## [READING PASSAGE]
Saral Shiksha Yojna
Courses/Distributed Systems

Distributed Systems

CS3.401
Prof. Kishore KothapalliMonsoon 2025-264 credits
Revision Notes/Unit 9 — Raft Consensus/Leader Election + Log Replication + Safety

Leader Election + Log Replication + Safety

NotesStory

Intuition

Raft is Paxos rewritten for understandability (Ongaro and Ousterhout, 2014). Same correctness as Paxos; simpler decomposition. The cluster keeps a replicated log via three independent mechanisms: random timeouts elect a single leader per term; the leader replicates each new entry to a majority before committing; an 'election restriction' ensures the new leader has every committed entry from prior terms.

Explanation

What problem does Raft solve? Building a replicated state machine: a cluster of servers maintaining identical replicas of a log so they execute the same commands in the same order. Gives clients a single-system image even though it's distributed. System progresses as long as a majority is up.

Failure model. Fail-stop (not Byzantine). Messages may be delayed or lost. Network may delay arbitrarily. Servers have persistent storage.

Why Raft instead of Paxos? Paxos is notoriously hard to understand and has gaps between theory and practical implementation. Raft designed for understandability — same correctness, simpler decomposition, less state-space complexity.

Three sub-problems Raft decomposes consensus into. Leader election — pick one server as leader; detect crashes; elect a new one. Log replication — leader accepts client commands, appends to its log, replicates to followers (overwriting any inconsistencies). Safety — keep the log consistent across crashes; only servers with up-to-date logs can become leaders.

Server states. Each server is in exactly one of: Leader, Follower, Candidate.

Leader Election protocol. Every follower has a randomised election timeout. If a follower receives no heartbeat from the leader before timeout, it transitions to Candidate, increments its term, votes for itself, and sends RequestVote RPCs to all others. A candidate that receives votes from a majority of servers in that term becomes the Leader and starts sending periodic heartbeats (AppendEntries with no log entries). Receiving a heartbeat resets a follower's election timeout. Random timeouts prevent split votes — if no majority is achieved, a new election begins after another random timeout.

## [JOBS]
1. In the Raft notes, take everything from "What problem does" down to "less state-space complexity." and swap "Fail-stop" for "Crash-stop".
2. According to the Raft notes, what failure model does Raft assume for its servers?
The rows that come next have no connection to the Raft notes.

## [Raw records]
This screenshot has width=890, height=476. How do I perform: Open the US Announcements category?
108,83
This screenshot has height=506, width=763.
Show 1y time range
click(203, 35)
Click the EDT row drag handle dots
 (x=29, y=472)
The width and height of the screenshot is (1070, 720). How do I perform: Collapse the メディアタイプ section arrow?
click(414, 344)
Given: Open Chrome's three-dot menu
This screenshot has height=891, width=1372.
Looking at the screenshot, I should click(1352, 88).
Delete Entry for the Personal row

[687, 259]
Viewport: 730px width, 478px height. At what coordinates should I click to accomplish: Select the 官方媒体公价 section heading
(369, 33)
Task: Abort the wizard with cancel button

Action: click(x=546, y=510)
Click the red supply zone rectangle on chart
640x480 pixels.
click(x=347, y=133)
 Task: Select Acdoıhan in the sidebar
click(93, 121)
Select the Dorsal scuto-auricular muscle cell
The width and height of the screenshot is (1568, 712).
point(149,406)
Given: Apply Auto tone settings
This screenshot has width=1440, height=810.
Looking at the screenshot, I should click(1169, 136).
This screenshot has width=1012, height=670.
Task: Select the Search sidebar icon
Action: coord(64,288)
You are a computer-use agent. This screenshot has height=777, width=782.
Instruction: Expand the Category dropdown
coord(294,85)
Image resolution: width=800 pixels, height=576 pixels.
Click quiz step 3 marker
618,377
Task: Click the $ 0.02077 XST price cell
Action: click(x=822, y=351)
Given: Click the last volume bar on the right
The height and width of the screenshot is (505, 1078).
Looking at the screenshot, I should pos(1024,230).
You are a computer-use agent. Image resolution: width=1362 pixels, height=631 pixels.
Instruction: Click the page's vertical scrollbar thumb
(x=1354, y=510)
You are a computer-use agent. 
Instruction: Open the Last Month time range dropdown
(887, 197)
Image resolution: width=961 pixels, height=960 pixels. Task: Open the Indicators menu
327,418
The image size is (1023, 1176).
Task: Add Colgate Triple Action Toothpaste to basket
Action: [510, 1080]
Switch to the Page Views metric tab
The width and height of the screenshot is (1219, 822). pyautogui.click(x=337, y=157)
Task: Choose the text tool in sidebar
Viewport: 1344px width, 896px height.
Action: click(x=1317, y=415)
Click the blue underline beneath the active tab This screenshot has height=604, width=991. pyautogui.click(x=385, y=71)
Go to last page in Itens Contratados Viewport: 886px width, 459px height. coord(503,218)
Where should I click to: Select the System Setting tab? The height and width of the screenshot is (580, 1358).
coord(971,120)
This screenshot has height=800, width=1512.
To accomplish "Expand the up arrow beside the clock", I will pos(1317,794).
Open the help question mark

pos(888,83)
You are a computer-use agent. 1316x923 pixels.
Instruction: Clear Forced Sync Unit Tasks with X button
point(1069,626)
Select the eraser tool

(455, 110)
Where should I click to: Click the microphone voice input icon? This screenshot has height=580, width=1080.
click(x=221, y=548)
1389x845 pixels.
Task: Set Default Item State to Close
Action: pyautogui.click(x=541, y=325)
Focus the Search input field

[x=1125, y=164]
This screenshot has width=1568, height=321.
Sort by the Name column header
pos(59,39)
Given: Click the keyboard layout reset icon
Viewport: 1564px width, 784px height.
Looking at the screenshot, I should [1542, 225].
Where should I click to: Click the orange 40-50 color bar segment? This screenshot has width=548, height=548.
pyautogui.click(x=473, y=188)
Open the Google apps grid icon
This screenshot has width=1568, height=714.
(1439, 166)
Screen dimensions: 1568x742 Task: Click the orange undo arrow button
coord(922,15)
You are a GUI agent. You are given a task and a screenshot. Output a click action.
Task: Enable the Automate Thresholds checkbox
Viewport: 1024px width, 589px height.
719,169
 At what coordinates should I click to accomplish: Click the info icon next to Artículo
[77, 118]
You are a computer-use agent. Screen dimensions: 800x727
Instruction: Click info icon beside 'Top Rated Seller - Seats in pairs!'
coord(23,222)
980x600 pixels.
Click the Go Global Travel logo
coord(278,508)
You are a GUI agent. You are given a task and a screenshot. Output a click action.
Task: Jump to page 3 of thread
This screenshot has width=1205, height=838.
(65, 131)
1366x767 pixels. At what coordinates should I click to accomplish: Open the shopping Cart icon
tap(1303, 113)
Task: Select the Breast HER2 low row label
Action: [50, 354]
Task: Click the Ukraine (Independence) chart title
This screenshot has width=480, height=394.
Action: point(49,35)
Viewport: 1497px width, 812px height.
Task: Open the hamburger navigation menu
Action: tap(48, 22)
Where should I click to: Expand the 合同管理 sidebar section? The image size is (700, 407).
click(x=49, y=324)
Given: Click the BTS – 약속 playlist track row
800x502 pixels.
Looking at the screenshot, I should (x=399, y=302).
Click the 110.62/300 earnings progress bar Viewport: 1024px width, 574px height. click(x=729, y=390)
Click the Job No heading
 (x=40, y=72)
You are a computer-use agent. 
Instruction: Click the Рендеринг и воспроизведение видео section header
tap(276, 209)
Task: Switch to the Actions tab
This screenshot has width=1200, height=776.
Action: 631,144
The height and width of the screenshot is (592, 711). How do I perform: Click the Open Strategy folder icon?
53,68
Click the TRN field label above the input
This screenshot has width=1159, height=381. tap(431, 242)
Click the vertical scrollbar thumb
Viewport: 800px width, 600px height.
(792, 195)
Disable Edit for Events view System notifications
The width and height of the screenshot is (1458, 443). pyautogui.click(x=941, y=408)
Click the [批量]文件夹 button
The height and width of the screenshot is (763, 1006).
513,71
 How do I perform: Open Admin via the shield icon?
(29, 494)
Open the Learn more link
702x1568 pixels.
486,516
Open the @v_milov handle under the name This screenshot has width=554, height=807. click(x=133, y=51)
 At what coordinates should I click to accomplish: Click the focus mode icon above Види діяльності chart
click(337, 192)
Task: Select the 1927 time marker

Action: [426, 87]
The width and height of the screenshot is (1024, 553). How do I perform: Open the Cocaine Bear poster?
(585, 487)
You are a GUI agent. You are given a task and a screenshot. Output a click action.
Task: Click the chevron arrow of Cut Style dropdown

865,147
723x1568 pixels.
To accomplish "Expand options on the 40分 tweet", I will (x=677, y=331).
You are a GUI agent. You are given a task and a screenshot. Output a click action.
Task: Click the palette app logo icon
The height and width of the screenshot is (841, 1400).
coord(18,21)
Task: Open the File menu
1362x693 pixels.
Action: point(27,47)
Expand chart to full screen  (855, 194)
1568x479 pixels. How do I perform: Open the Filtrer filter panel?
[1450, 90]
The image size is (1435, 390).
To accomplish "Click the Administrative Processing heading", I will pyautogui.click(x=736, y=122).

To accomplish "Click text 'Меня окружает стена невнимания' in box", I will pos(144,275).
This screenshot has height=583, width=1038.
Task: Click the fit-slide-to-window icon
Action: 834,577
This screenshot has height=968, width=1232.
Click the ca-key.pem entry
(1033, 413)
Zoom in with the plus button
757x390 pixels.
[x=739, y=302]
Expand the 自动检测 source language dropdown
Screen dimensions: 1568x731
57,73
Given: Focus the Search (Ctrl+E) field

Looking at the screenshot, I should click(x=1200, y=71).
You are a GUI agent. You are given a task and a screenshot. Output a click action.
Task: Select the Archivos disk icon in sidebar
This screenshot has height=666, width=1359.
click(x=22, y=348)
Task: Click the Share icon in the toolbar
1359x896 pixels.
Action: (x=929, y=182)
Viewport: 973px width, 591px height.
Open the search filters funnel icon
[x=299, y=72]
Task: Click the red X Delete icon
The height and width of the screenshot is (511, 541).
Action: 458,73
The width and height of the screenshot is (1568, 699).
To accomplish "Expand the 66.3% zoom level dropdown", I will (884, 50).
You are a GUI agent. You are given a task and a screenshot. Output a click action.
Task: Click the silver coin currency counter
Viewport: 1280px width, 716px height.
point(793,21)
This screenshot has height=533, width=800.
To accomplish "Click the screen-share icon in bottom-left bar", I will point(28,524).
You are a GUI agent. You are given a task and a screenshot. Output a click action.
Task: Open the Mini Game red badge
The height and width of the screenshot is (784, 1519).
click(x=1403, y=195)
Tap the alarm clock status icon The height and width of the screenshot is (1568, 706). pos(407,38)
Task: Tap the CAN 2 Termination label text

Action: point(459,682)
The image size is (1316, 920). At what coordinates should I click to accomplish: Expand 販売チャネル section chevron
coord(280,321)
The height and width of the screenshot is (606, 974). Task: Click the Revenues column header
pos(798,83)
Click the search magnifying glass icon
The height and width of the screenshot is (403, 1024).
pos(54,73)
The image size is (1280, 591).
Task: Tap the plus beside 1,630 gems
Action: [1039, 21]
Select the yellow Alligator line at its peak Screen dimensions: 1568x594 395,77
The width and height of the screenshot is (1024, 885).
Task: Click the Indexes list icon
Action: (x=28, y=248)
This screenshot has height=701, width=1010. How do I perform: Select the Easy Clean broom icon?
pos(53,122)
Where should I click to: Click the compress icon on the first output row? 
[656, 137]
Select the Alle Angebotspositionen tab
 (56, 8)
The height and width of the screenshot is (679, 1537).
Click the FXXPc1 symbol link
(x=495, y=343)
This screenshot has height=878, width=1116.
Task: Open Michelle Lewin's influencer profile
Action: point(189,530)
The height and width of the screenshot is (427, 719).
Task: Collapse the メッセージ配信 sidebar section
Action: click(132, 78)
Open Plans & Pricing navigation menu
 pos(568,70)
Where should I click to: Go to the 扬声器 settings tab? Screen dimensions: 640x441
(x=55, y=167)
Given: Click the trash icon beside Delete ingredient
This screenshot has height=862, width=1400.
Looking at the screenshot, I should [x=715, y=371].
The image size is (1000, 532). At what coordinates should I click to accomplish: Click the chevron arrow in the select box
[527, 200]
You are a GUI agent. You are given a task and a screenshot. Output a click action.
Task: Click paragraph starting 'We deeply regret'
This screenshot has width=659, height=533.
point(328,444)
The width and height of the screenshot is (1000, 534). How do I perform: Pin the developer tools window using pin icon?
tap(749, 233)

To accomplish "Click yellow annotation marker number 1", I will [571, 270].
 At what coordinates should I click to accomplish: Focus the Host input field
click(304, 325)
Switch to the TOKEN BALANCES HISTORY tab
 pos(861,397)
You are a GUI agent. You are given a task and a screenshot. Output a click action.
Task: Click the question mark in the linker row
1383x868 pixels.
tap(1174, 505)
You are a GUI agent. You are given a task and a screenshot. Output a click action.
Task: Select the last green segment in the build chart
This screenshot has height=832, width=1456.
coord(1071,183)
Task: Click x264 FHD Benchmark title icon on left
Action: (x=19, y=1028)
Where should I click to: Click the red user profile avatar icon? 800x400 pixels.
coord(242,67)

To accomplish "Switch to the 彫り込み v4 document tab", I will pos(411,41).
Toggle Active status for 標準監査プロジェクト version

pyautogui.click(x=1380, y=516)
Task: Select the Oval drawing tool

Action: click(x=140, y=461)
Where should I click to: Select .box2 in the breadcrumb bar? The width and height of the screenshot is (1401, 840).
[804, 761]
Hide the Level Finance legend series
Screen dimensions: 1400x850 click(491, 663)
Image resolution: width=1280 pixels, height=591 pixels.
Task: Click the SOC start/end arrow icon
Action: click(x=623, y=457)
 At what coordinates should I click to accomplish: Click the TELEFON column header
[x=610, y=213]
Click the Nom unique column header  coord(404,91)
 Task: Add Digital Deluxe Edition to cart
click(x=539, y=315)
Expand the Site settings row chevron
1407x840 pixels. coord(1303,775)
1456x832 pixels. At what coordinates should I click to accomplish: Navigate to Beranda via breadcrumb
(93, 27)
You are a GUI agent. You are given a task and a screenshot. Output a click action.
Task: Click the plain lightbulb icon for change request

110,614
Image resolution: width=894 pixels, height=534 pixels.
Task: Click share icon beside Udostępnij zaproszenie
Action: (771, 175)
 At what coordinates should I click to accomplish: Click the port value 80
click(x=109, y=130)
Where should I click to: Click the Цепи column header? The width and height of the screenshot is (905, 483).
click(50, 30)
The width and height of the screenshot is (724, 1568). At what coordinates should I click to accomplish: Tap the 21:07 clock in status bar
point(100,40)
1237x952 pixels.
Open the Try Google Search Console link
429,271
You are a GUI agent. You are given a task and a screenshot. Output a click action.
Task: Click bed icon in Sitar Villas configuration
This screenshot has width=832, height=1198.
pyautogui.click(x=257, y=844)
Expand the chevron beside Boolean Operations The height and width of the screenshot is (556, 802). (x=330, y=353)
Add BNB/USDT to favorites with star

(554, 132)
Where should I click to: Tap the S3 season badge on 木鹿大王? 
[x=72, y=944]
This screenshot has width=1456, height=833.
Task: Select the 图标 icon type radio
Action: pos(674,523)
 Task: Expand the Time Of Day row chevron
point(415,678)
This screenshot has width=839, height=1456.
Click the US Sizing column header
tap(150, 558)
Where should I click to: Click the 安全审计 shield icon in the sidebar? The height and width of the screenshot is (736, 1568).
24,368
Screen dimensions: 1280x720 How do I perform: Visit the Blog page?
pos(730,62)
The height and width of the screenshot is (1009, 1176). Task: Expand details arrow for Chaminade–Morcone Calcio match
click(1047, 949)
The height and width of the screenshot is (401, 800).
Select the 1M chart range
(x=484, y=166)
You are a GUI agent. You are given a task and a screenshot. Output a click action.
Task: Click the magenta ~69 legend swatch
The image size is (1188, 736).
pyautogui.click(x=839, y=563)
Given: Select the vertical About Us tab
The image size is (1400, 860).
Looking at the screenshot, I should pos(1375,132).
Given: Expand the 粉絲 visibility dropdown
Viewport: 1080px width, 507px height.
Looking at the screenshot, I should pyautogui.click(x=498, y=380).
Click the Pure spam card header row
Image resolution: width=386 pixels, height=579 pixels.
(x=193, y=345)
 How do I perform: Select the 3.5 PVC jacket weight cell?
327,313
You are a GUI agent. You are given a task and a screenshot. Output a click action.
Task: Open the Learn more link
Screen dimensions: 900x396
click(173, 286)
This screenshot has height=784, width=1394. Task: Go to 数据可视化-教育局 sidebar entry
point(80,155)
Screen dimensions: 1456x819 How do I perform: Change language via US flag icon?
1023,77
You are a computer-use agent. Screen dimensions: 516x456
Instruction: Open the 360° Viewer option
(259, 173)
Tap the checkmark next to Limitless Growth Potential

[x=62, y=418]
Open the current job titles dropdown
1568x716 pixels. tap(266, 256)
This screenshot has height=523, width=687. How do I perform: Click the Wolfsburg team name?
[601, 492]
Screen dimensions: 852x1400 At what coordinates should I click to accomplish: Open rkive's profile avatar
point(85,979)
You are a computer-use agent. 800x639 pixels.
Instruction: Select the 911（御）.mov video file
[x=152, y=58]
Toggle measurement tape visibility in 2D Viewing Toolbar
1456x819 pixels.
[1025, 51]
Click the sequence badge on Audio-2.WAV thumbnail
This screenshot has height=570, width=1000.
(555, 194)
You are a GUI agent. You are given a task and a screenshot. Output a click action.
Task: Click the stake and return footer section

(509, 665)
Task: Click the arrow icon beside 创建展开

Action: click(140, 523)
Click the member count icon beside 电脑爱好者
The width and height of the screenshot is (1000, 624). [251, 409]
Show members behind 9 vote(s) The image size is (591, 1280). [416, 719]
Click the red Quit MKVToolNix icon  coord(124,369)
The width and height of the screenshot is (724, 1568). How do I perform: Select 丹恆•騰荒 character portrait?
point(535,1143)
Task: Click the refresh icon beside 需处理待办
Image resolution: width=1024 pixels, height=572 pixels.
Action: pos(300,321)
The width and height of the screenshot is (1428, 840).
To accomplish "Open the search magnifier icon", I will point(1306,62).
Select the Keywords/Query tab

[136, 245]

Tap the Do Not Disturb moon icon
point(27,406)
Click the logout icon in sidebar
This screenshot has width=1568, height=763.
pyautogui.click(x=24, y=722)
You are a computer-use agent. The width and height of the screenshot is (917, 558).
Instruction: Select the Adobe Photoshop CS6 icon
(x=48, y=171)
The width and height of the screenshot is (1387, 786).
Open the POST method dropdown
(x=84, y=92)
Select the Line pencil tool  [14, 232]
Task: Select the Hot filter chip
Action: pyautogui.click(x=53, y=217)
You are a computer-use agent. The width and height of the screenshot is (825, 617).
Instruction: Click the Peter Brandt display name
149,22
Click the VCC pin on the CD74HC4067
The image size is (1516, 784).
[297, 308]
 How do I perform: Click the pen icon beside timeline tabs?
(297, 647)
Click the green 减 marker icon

## [ANSWERS PROVIDED]
1.
What problem does Raft solve? Building a replicated state machine: a cluster of servers maintaining identical replicas of a log so they execute the same commands in the same order. Gives clients a single-system image even though it's distributed. System progresses as long as a majority is up.

Failure model. Crash-stop (not Byzantine). Messages may be delayed or lost. Network may delay arbitrarily. Servers have persistent storage.

Why Raft instead of Paxos? Paxos is notoriously hard to understand and has gaps between theory and practical implementation. Raft designed for understandability — same correctness, simpler decomposition, less state-space complexity.

2. Fail-stop, not Byzantine.